START GIVEN DATA
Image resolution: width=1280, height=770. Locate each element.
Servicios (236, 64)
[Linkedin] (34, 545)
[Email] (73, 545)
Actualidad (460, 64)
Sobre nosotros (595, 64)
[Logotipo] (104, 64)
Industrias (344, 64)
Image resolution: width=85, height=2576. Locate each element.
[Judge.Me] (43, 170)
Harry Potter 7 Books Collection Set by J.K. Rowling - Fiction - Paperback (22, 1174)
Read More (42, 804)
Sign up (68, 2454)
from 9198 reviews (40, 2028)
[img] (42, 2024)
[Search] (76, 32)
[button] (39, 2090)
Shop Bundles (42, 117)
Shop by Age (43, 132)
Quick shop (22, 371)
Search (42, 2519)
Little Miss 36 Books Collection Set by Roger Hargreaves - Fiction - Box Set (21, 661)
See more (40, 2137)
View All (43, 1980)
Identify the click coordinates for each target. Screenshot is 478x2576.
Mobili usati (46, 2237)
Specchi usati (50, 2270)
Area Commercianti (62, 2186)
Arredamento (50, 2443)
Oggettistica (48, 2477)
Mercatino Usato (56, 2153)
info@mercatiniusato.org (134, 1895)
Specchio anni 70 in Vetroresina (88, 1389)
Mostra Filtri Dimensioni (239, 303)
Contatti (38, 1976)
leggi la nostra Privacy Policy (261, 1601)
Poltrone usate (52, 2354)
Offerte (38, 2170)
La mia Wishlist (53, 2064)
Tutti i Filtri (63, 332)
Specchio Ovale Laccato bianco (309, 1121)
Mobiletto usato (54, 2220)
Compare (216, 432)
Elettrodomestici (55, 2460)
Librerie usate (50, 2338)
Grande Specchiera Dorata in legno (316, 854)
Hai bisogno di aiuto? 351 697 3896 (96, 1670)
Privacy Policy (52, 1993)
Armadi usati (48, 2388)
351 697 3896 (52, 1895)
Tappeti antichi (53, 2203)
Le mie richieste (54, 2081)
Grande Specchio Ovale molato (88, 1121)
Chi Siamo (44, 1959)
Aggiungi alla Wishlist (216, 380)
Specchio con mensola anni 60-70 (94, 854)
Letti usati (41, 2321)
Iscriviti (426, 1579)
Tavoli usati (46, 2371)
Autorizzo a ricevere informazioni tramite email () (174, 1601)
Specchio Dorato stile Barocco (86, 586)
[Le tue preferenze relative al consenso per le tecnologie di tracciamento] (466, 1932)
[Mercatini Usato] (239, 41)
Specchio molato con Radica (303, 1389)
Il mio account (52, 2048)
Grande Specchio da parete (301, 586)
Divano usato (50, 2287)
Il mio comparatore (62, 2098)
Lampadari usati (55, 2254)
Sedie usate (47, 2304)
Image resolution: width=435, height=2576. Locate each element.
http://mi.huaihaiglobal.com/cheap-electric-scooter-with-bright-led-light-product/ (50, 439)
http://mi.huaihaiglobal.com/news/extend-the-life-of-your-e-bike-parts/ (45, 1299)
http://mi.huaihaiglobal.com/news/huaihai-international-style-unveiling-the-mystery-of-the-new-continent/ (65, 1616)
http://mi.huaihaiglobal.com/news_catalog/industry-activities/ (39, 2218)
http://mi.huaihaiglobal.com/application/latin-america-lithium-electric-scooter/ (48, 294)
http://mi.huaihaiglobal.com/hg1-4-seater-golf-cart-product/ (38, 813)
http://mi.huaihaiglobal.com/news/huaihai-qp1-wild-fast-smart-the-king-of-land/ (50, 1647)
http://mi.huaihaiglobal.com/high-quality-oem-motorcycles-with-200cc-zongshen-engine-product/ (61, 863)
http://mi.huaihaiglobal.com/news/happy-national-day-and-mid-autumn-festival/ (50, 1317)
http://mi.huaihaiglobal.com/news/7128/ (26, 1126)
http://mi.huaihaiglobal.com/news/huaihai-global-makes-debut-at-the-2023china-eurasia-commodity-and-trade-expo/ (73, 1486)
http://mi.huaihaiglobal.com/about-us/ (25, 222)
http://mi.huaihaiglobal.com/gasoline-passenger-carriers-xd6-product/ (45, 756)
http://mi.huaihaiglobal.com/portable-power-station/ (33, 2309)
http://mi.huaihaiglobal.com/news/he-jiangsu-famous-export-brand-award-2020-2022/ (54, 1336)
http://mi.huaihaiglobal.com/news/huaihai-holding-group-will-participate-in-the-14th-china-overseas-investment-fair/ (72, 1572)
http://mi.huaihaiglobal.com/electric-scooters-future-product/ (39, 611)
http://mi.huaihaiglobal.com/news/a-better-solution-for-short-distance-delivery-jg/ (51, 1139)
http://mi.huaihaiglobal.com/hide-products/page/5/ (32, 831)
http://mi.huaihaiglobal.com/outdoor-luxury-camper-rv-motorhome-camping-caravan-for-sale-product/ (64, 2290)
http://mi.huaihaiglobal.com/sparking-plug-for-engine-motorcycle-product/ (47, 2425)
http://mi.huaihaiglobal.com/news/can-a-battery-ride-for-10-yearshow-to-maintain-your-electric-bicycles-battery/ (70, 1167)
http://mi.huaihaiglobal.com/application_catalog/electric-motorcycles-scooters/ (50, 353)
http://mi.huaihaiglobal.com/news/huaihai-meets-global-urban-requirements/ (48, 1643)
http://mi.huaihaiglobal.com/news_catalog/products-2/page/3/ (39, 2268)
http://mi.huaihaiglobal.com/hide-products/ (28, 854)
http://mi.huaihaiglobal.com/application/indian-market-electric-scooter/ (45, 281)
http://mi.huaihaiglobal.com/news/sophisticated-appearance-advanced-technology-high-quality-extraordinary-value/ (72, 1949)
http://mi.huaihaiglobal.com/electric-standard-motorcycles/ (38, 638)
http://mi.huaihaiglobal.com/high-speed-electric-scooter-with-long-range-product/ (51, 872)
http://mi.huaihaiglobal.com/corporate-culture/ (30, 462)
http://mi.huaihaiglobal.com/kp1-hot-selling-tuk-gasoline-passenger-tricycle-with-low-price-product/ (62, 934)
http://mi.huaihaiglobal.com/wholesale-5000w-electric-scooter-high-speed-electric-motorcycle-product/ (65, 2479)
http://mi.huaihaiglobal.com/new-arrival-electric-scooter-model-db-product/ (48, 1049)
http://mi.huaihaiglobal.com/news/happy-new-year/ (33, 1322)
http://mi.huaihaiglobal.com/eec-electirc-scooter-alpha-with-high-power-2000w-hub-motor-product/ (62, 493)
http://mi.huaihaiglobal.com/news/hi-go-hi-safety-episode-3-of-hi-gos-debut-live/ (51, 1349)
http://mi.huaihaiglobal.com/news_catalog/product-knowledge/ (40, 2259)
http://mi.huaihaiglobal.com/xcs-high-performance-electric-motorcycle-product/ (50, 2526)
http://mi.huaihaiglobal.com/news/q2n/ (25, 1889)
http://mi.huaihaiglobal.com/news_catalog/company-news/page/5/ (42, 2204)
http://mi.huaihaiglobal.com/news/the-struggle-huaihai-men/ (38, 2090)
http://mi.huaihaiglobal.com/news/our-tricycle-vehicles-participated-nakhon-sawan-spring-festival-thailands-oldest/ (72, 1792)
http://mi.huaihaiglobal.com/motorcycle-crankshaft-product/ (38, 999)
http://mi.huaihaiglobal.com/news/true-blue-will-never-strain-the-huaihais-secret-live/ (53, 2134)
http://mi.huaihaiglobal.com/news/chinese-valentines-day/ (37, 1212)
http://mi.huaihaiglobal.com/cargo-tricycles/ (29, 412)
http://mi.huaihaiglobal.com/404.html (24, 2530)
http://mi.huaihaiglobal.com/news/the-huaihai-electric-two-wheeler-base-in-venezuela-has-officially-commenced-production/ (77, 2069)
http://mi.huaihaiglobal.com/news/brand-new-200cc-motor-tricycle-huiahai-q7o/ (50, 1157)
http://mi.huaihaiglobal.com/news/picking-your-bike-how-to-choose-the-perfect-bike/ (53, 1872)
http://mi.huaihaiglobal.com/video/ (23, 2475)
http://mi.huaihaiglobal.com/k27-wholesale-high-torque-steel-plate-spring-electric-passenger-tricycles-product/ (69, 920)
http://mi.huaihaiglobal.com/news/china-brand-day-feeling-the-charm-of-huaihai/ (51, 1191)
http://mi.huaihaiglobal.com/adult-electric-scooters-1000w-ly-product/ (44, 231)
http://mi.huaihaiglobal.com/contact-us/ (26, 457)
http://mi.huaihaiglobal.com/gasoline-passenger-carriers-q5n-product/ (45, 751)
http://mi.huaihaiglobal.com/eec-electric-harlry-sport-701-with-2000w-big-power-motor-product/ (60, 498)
END GIVEN DATA
Wherever a line of the entries holds the string "page", copy that line.

http://mi.huaihaiglobal.com/hide-products/page/5/ (32, 831)
http://mi.huaihaiglobal.com/news_catalog/products-2/page/3/ (39, 2268)
http://mi.huaihaiglobal.com/news_catalog/company-news/page/5/ (42, 2204)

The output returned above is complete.